Exercise details: Quote the listing lines from the one containing "This screenshot has width=800, height=644." to the one containing "tap(49, 41)", inclusive, with the pictures omitted.
[Start of Material provided]
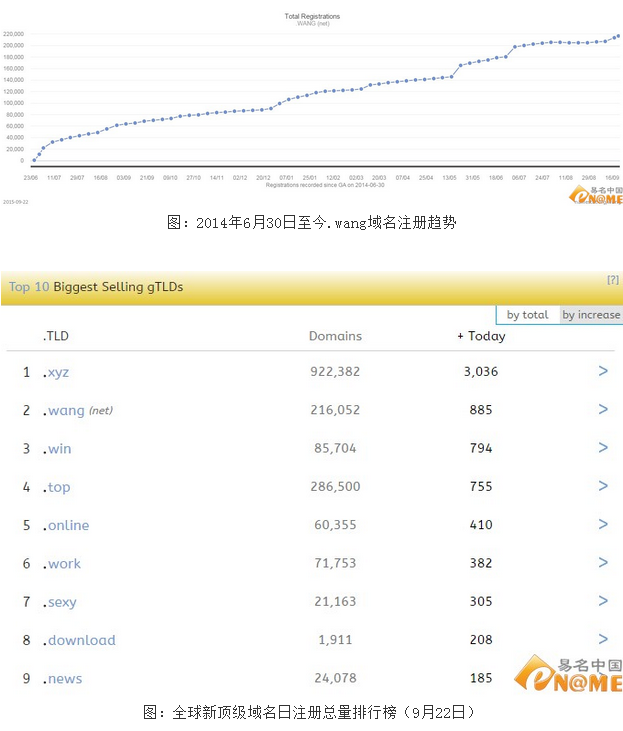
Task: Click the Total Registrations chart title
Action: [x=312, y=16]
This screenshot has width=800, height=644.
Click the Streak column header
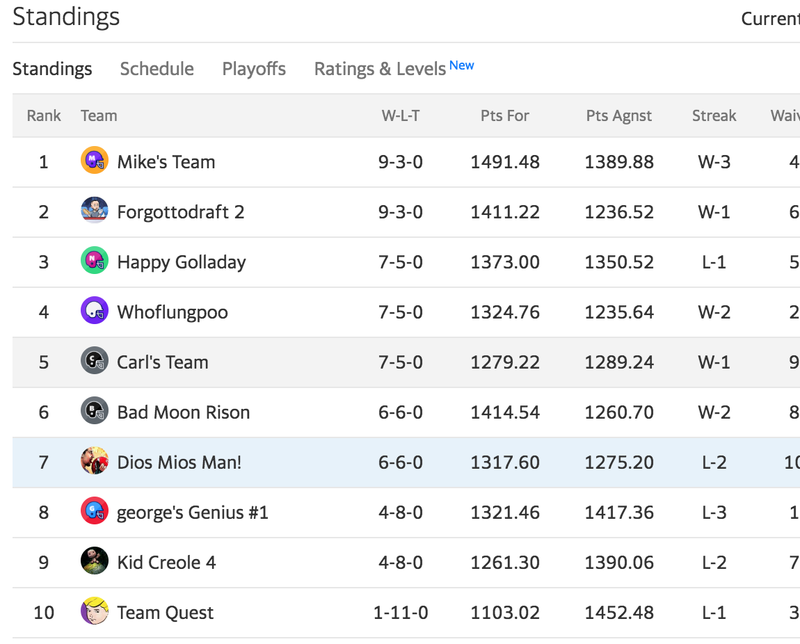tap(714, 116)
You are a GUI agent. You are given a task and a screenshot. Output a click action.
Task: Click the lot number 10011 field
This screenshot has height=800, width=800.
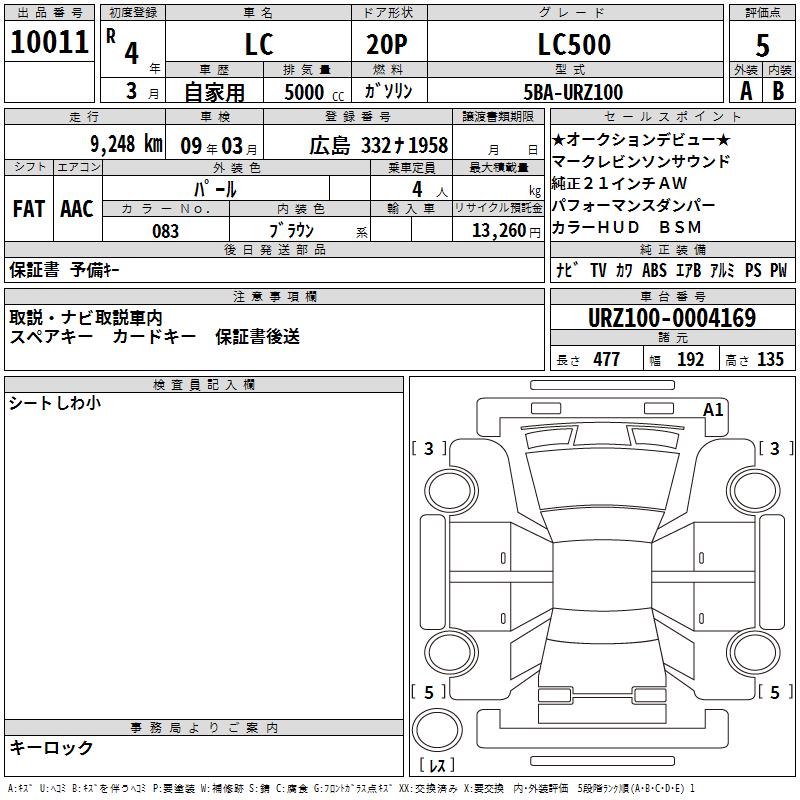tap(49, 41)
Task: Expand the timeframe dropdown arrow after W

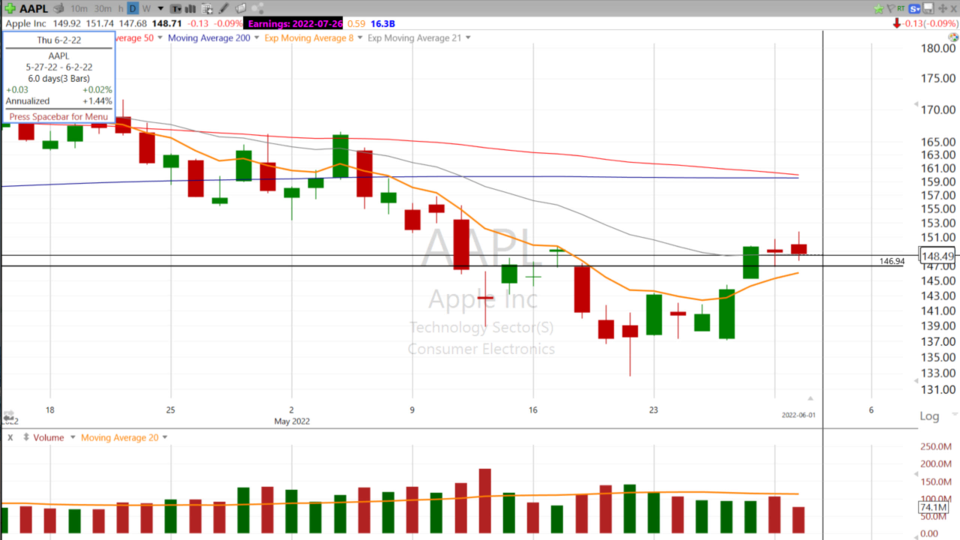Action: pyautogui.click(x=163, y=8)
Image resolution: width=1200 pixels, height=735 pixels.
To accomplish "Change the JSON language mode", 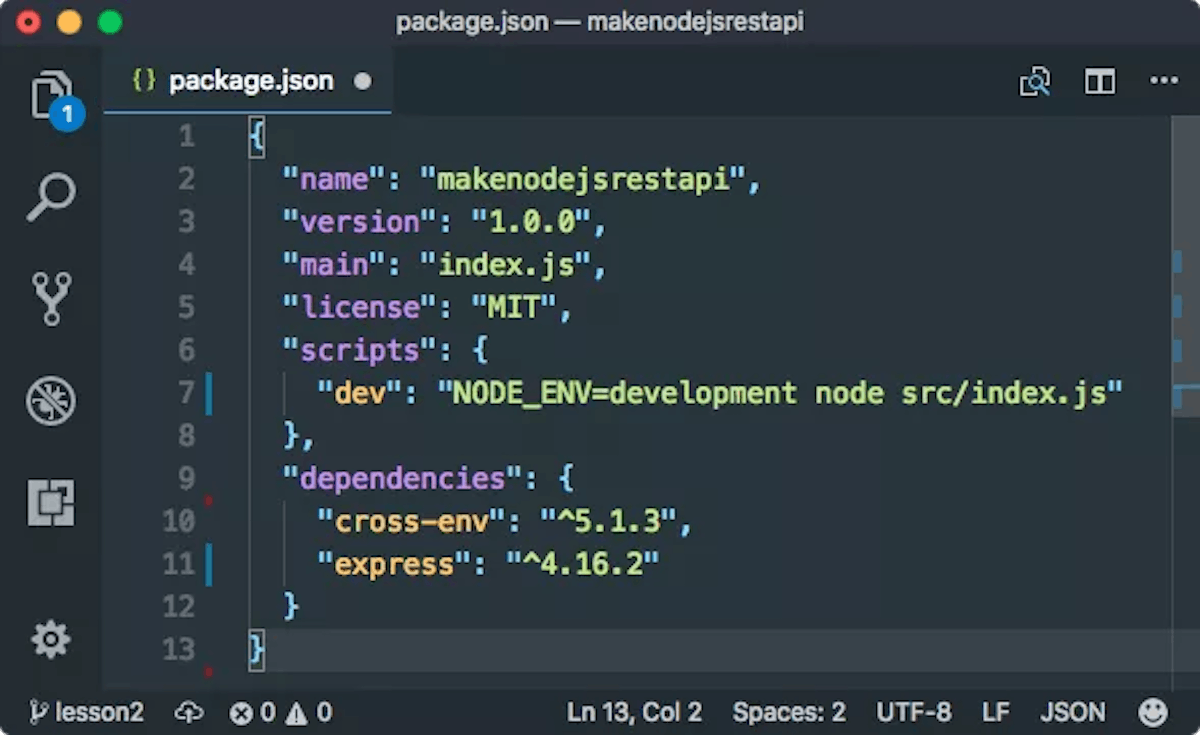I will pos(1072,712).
[End of Material provided]
[Start of Material provided]
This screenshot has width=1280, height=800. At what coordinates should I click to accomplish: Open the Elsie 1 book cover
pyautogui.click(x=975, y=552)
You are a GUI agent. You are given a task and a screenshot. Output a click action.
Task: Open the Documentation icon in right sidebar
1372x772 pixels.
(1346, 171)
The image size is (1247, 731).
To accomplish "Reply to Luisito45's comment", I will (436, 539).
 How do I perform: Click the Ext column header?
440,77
[End of Material provided]
[Start of Material provided]
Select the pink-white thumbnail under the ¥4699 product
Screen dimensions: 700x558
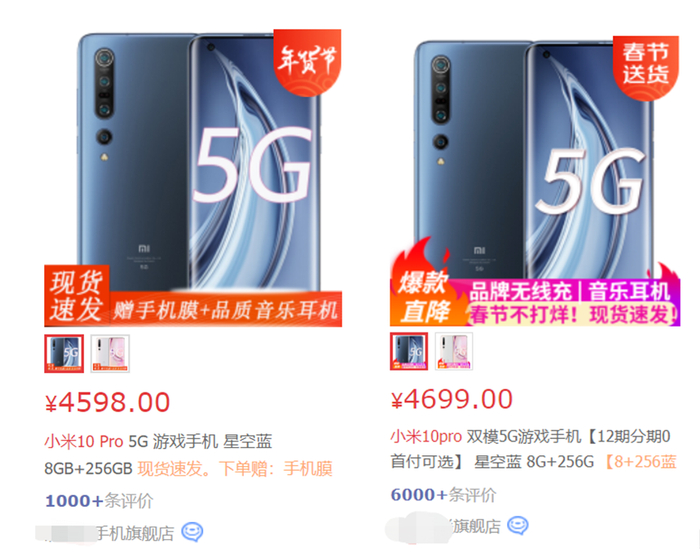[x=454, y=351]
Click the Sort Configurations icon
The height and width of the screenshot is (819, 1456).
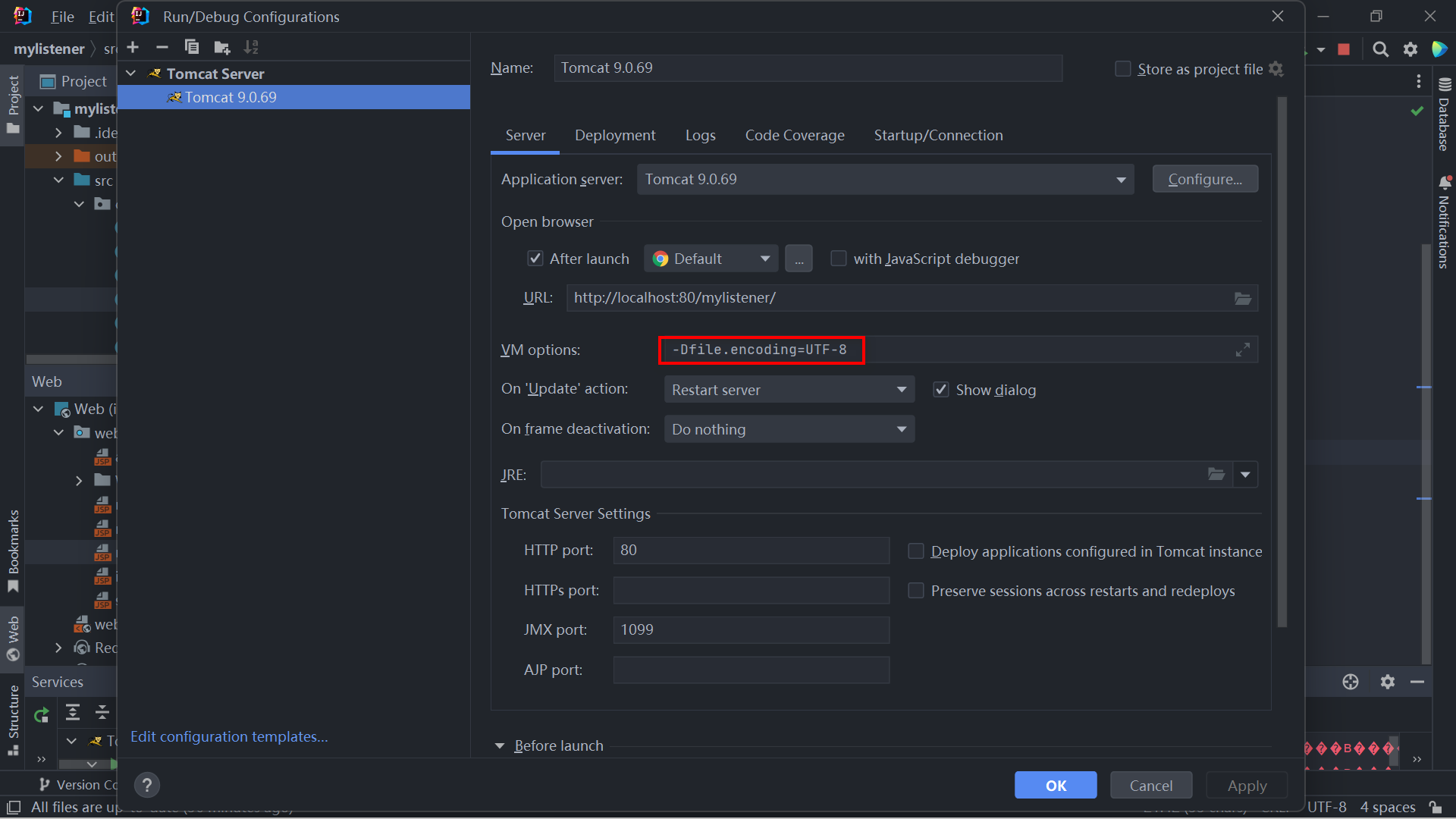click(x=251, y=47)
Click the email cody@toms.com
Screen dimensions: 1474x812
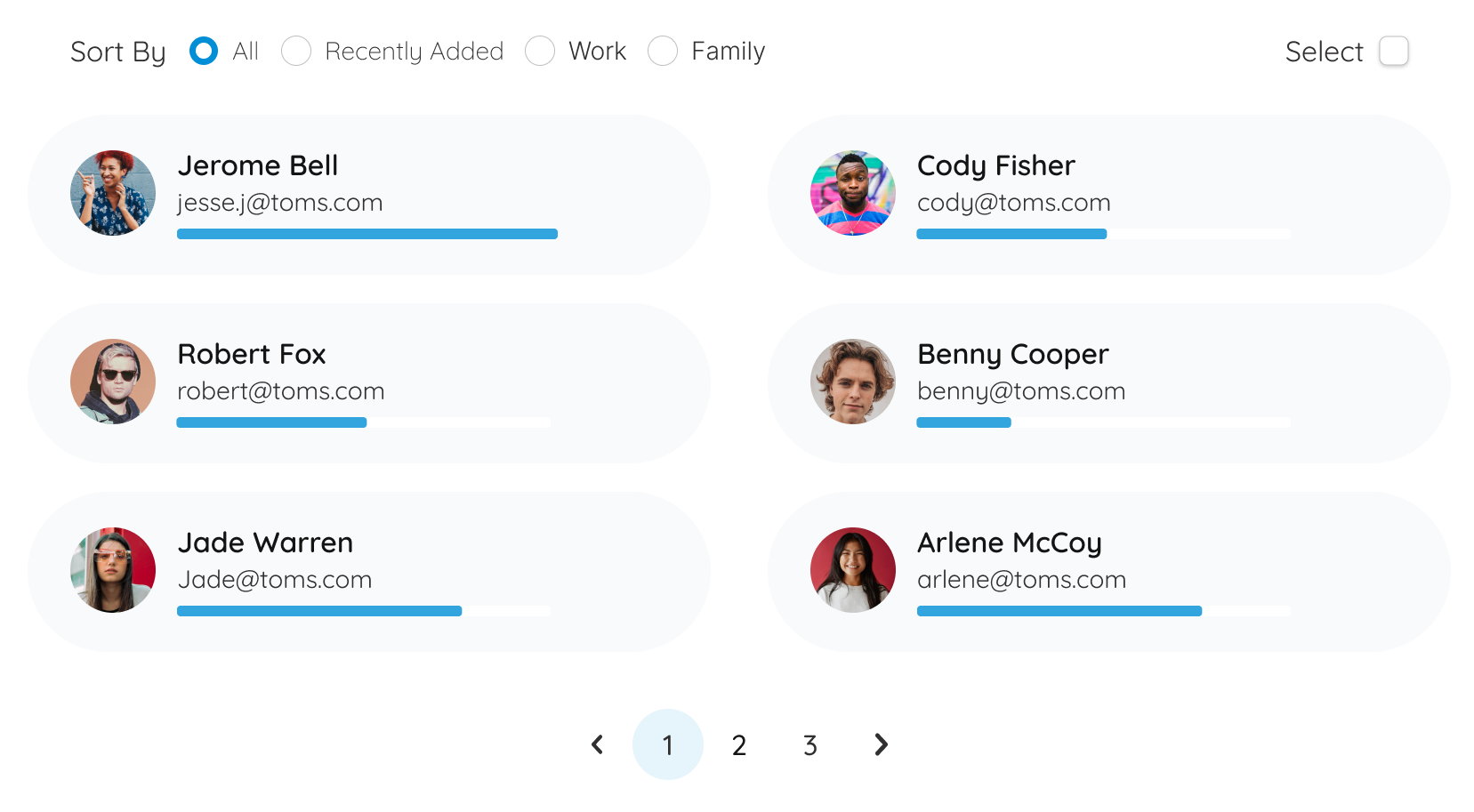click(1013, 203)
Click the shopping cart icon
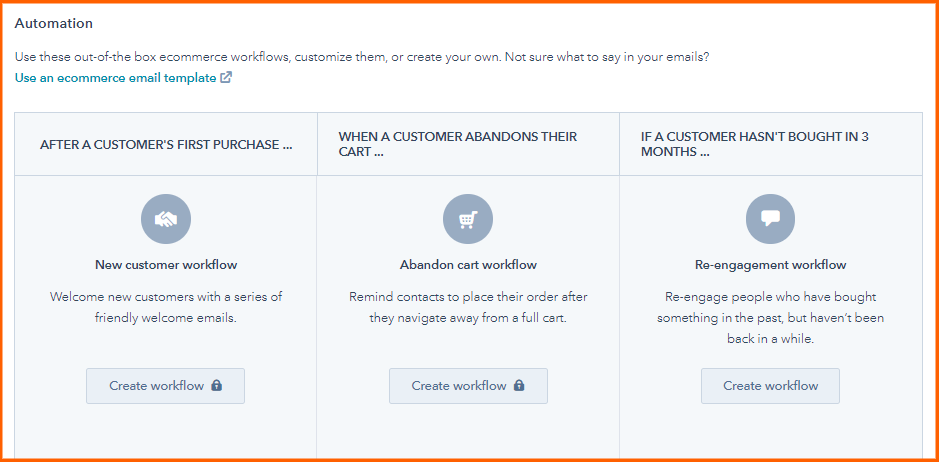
[End of Material provided]
Response:
This screenshot has width=800, height=644.
Click the Streak column header
tap(714, 116)
You are a GUI agent. You are given a task and a screenshot. Output a click action.
Task: Click the lot number 10011 field
This screenshot has height=800, width=800.
tap(49, 41)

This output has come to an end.